The process of having the server notify the clients of changes to the cache is known as a callback. You will need to build a callback mechanism in order to handle cache invalidations.

(Note: it is possible to do cache invalidation without callbacks -- by having clients periodically ping the server. Both approaches have problems and advantages. In any case, you should implement a callback-based mechanism.)

To get some more insight into caching, take a look at chapter 17, in particular, 17.3, which talks about caching. You might also want to look at 17.6.3.3 and 17.6.4.3, which talks about how caching is handled in the Andrew and Sprite distributed file systems.

Part II: Indexing

In the present implementation, the server maintains for every storage unit an index file that contains a list of variable-length block boundaries. These block boundaries describe a mapping between logical storage unit addresses and addresses on the file used to back the storage unit. Whenever a disk-access is attempted, the server does a linear search through the list to see if the request matches an existing block. If not, it creates a new block as necessary. (It doesn't create a new block on a read. The errors you get for reading uninitialized data come when you try to read data that doesn't belong to any block.)

This scheme is problematic in a number of ways:

· Accessing a memory location takes time proportional to the number of blocks in the file.

· Blocks are created on every write to a new location, meaning that blocks can be very small. This could potentially have a lot of overhead for indexing and a lot of wasted space.

· In order to do a search, you need to look through all the blocks. To do this efficiently, you need to load all of the blocks in memory. This puts a pretty severe limit on the amount of data (or at least, the number of blocks) you can have in a storage unit.

For some insight into how these problems are solved in traditional file systems, take a look at Chapter 11 of Operating Systems Concepts (OSC). Note that regular files are pretty different from storage units -- storage units can have data scattered all around them, with holes where no data is stored in the middle. Files don't have these holes.

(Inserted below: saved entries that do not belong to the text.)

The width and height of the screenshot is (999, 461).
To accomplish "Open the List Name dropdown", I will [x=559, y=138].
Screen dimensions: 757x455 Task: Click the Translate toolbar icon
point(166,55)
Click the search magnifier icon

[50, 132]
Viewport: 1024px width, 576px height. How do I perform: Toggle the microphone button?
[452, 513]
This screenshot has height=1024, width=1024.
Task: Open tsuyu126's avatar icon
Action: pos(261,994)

Part III: Deallocation of Memory Space

The current storage server never deallocates data. This means that a StorageUnit will eventually get filled up with chunks of memory that were used once, but are not being used anymore. The server keeps data on the disk to back all of the initialized data, leading to a possibly unbounded waste of space.

This problem is difficult to fix transparently i.e. without changing the interface -- so you will need to add explicit methods for clients to allocate and deallocate chunks of memory. Rather than allocating memory on the fly as it is used, users will have to use a separate method to declare what memory they want, and then free that memory when they are done.

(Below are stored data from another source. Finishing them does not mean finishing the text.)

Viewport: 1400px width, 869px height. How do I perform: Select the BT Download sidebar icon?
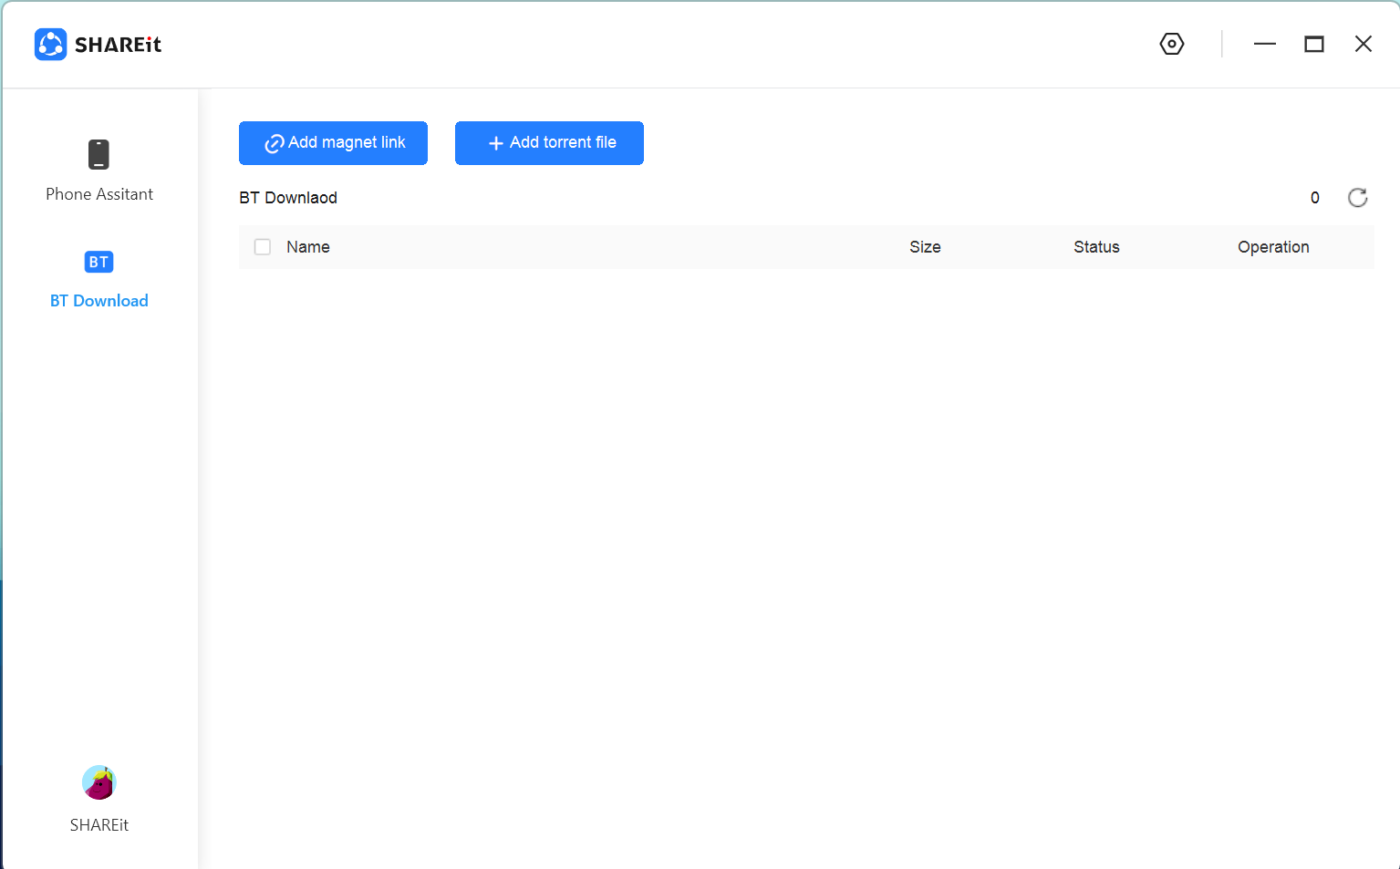pos(98,261)
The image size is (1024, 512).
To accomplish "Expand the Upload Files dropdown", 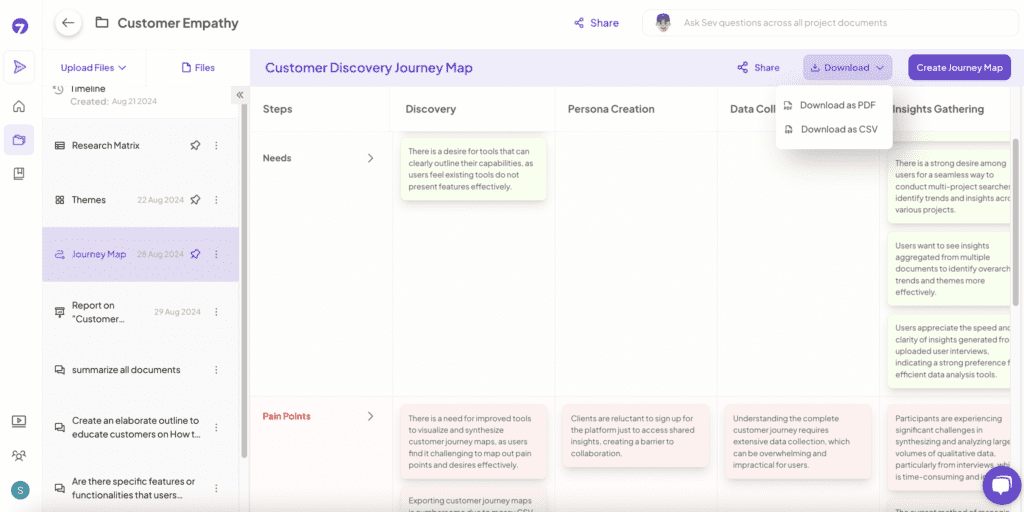I will point(93,67).

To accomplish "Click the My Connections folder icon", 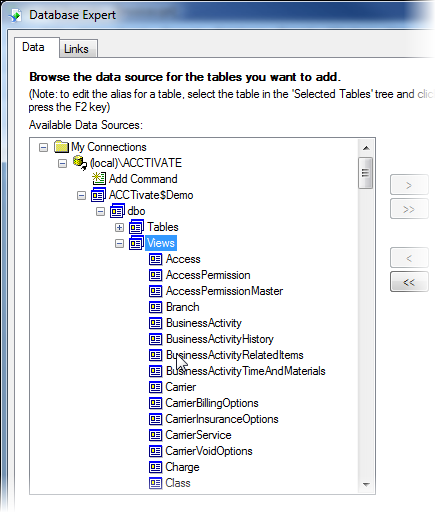I will click(62, 147).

The semantics of the allocation and deallocation should be as follows. As soon as a piece of memory is allocated it can be used. Memory should remain usable until some process has deallocated it. Processes should only attempt to deallocate a range of memory that has been allocated previously. The same range of memory can be doubly allocated, but then it needs to be doubly deallocated before it is freed. Allocations are allowed to overlap arbitrarily.

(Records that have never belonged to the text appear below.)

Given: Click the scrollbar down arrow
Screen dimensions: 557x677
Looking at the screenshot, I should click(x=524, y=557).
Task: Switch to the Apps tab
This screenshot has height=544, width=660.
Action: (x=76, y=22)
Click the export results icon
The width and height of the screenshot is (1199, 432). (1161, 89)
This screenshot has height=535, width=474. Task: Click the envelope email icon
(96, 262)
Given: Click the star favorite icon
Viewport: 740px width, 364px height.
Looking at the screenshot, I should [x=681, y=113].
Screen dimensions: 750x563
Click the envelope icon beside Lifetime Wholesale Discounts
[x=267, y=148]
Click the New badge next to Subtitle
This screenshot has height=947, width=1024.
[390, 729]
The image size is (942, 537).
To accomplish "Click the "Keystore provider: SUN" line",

The storage server doesn't have to complain if a process accesses memory that hasn't previously been allocated. This is important because it gives you a lot more flexibility in coming up with a reasonable implementation. The requirements are only that allocated data is accessible, and that the storage server does a reasonable job of reclaiming data that is no longer needed.

The interface that you will have to implement is in the newest distribution, and its called AllocStorageServer.java. This file is present in versions 1.3 (and higher) of the storage server.

What to submit?

You should submit the following things as a part of this assignment.

1. The entire directory of the assignment.

2. A file called README.txt where you give a tutorial on how to compile and run the modified storage server. This file should also contain the names, netids and cornellids of all the individuals in the group.

3. A file called CODE.txt where you explain your code: what you implemented and where did you do it.

4. A file called DESIGN. This should have a detailed description of your design; the optimizations you made and why you expect it to perform better. You could submit this file in any of the three formats: Word, Pdf or Postscript. It is advised that you use figures to describe your design.

How will you be graded?

The following will play a crucial role in your grades for this assignment.

1. Correctness of the storage server implementation.

2. The design chosen for implementation: efficiency!! (So do not ignore the DESIGN file)

3. Clarity of the java programs (comments!!!). The correlation of CODE.txt with your code.

4. Ease of using the README to test your programs and results.

Storage Server Code and Documentation?

Storage server code and its documentation…

The extra interface in this phase of the project

The only extra code that you are given to start with is the interface AllocStorageServer. Everything else is just a copy of the previous storage server code. You should avoid modifying existing classes. Instead of changing ThreadsafeUDPStorageServer, you should write a new class, with some other name. You can choose whatever name you want for you new classes, except for two cases:

· The counterpart of ThreadsafeUPDStorageServer should be called MyThreadsafeUDPStorageServer

· The counterpart to ServerStart should be called MyServerStart

All of your new classes should be stored in a directory called indexcache at the top level of the storage server directory hierarchy

Note: Modifications to the assignment specifications will be listed on this page, as well as the FAQ page!!!